Dioxins (PCDD/Fs) are well-known toxic organic pollutants that accumulate in the environment and the food chain, imposing a risk to human health and the ecosystem. Due to the use of dioxin-contaminated herbicides during the US-Vietnam War, there are several hotspots in Vietnam with very high levels of dioxins. Phytoremediation has been increasingly developed in recent decades because of its low cost and environmental-friendly aspect. Vetiver grass is a plant that can remediate both organic and inorganic agents. In this study, the uptake and translocation of dioxins in Vetiver grass (Chrysopogon zizanioides) from the dioxin-contaminated soil was investigated in a field experiment on the Bien Hoa airbase, Vietnam. An experimental area was divided into six plots, of which three were planted with Vetiver grass and three served as control plots, with the initial dioxin concentrations as following: FC2>FC3>FC1>FT2>FT3>FT1. Vetiver grass had grown well on the dioxin-contaminated soils, yielding high biomass and the level of dioxins in the roots of vetiver grass was positively correlated (r2 = 0.67; p<0.01) with its growth rate. During the first year of cultivation, Vetiver grass had the greatest capacity to efficiently accumulate dioxin. Accumulation occurs in the roots, with BAF>1 throughout the entire experiment period for FT3, and in the first year for FT1 and FT2. The dioxin translocation from the roots to the shoots was significantly lower than the BAF and less than one (TF<1), with the first and second sampling times having the highest values compared to the others.
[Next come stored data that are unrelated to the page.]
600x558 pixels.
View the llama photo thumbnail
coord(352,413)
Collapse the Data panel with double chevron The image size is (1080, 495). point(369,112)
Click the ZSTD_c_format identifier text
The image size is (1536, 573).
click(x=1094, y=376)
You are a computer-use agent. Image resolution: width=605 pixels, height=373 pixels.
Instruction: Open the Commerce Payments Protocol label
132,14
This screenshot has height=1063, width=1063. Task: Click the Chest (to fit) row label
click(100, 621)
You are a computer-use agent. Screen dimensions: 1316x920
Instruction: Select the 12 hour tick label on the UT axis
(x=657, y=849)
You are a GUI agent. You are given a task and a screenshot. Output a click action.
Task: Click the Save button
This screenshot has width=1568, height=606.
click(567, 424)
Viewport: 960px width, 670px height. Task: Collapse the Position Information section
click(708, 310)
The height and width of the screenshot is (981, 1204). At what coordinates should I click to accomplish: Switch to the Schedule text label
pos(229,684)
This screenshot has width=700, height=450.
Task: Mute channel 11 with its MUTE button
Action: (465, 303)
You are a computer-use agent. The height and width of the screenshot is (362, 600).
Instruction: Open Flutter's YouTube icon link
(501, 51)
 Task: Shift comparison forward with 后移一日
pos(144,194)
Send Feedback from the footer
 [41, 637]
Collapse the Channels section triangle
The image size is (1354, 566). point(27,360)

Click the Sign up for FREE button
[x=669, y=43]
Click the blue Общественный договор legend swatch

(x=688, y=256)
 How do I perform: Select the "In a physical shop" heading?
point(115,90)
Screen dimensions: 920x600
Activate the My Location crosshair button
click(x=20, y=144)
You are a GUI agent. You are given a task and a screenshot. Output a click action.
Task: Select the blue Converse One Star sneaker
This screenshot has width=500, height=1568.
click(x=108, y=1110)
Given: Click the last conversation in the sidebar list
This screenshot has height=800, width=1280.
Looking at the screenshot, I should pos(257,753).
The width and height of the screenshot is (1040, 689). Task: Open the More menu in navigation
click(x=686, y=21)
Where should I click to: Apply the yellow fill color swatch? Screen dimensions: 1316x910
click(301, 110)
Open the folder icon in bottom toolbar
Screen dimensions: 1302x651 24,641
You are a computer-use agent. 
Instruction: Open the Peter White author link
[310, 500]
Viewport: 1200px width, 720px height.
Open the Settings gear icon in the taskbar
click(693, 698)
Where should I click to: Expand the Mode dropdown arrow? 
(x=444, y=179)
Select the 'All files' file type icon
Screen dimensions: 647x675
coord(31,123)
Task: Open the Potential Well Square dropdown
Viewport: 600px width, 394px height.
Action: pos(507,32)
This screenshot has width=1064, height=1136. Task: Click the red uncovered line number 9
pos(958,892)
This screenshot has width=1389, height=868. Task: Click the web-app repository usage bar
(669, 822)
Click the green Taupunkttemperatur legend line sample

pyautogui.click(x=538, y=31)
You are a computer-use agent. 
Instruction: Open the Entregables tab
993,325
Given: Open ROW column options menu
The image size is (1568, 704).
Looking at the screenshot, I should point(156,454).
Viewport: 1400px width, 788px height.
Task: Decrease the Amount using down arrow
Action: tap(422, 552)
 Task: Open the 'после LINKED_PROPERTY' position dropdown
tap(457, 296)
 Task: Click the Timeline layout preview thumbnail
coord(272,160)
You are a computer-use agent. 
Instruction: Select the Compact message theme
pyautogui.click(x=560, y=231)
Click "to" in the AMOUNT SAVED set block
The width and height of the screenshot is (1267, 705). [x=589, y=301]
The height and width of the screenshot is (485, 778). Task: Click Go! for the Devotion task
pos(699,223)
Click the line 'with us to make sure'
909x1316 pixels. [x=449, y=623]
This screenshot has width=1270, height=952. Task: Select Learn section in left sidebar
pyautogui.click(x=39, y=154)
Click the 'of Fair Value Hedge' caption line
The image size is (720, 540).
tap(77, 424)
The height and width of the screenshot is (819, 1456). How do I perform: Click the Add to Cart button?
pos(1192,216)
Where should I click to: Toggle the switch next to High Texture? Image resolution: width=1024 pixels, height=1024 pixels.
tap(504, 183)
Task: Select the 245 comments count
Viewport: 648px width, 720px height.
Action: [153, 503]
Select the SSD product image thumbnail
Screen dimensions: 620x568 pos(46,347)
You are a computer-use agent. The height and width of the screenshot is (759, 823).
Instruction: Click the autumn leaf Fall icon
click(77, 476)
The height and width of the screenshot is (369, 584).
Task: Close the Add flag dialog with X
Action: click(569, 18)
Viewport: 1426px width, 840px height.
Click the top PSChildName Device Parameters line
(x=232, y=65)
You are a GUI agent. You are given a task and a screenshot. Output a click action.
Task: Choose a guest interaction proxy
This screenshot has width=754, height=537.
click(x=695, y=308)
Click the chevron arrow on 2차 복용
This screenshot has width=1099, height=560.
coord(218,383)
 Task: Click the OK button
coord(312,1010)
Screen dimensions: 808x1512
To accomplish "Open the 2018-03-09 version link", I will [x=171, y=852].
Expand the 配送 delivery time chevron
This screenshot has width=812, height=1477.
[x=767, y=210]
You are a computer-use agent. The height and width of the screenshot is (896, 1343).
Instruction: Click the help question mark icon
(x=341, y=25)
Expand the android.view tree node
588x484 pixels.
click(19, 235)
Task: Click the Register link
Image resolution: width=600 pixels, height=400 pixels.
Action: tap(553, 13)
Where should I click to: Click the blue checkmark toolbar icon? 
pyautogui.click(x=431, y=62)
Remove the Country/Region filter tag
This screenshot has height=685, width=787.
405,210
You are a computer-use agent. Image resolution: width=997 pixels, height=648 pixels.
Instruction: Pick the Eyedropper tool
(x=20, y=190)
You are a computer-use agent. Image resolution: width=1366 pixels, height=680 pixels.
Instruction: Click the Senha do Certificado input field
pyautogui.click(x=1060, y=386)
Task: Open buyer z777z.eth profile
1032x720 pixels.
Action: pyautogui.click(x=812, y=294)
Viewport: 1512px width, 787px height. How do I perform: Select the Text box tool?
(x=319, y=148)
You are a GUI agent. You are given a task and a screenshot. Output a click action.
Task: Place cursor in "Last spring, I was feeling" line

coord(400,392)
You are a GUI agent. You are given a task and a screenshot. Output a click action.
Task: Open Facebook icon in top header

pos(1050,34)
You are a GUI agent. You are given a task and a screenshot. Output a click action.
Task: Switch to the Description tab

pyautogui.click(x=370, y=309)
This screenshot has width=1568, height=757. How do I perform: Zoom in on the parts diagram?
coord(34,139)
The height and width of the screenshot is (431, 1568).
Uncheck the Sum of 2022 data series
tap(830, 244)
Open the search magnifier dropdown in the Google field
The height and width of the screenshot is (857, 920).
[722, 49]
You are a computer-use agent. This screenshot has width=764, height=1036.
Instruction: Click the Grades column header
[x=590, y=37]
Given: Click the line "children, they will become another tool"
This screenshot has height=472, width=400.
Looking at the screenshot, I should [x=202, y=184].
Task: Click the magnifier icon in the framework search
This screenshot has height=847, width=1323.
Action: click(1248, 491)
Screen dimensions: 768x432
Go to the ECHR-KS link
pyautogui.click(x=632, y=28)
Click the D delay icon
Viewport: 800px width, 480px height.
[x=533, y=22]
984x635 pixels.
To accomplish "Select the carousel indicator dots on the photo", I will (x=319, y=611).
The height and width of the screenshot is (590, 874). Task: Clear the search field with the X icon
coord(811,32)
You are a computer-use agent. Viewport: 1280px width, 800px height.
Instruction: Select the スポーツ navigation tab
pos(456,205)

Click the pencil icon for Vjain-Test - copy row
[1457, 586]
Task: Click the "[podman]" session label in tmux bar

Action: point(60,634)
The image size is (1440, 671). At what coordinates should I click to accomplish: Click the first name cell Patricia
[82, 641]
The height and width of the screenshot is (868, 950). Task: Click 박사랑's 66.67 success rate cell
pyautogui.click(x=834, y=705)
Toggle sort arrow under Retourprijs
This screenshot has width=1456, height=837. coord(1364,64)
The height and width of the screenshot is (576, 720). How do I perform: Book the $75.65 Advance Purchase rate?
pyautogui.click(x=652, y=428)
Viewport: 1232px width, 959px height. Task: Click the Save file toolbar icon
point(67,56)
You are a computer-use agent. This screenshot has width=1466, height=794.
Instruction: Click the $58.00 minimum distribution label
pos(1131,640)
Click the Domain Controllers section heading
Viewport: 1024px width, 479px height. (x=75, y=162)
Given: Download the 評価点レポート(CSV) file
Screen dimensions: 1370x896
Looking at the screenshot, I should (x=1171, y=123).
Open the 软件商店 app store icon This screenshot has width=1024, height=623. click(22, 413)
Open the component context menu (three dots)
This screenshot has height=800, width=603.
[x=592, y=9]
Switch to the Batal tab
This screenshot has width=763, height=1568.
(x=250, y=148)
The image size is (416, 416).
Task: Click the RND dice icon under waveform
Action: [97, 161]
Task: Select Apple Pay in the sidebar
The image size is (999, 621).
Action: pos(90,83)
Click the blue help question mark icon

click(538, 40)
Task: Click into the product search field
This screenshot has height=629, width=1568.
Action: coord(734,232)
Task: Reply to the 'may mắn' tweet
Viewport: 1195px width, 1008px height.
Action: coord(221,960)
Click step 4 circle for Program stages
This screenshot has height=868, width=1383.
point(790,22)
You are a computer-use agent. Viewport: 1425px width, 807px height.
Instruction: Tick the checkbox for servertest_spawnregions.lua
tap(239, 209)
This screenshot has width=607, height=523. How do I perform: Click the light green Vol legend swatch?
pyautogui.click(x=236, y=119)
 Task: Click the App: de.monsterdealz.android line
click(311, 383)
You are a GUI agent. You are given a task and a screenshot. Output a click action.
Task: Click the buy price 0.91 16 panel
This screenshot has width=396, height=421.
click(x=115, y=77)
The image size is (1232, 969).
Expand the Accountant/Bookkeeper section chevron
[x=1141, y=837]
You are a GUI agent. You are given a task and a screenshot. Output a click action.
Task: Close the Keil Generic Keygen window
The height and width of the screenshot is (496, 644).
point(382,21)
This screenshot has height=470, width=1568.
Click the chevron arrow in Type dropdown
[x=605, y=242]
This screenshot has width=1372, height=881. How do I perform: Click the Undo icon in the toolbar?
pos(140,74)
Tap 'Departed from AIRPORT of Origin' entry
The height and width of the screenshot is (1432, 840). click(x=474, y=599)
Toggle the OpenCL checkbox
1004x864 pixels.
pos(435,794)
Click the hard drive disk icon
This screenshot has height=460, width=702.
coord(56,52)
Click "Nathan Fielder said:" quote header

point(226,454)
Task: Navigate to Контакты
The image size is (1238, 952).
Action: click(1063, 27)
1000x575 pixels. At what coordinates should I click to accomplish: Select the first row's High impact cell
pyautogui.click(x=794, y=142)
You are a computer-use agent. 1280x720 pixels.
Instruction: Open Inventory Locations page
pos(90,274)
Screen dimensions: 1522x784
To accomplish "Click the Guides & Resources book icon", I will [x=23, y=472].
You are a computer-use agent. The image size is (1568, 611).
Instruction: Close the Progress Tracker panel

Dioxin concentrations do not provide a reliable indicator of its bioavailability but numerous other factors, such as physicochemical properties of the soil and microbes. Our study aims to contribute significant insights to capability of Vetiver grass to accumulate and translocate dioxins, hence the arsenal of dioxin remediation. Furthermore, we envisage translating our findings into practical applications in other areas, considering optimized planting techniques, growth conditions, and long-term sustainability.